▼▼▼

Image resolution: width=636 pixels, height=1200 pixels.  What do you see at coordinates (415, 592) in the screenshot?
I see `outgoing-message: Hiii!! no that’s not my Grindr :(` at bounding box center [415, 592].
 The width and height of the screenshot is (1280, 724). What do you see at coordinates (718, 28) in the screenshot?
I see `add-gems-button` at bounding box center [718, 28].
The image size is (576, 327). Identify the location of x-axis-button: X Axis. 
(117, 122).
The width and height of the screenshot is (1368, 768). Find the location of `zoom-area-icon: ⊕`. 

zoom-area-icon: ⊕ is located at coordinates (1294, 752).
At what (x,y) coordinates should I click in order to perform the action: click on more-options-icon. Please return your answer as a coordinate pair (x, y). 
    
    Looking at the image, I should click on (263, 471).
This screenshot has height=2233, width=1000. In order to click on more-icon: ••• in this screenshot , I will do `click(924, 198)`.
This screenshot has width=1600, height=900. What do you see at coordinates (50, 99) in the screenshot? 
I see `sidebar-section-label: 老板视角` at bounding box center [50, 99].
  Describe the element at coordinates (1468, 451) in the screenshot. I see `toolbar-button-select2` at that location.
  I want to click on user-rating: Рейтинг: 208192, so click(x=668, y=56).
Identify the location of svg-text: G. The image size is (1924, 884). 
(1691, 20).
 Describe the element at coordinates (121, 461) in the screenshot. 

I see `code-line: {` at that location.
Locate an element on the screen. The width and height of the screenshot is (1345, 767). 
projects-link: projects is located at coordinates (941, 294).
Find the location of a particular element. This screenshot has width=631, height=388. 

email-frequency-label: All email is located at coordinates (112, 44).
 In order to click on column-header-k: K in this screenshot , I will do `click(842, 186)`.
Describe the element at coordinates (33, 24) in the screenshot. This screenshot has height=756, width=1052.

▲▲▲

Task prompt
Pull out the data lines word for word, starting at the line that contains "I want to click" and ending at the line that contains "email-frequency-label: All email", including both of those lines.

Response to this task
  I want to click on user-rating: Рейтинг: 208192, so click(x=668, y=56).
Identify the location of svg-text: G. The image size is (1924, 884). 
(1691, 20).
 Describe the element at coordinates (121, 461) in the screenshot. 

I see `code-line: {` at that location.
Locate an element on the screen. The width and height of the screenshot is (1345, 767). 
projects-link: projects is located at coordinates (941, 294).
Find the location of a particular element. This screenshot has width=631, height=388. 

email-frequency-label: All email is located at coordinates (112, 44).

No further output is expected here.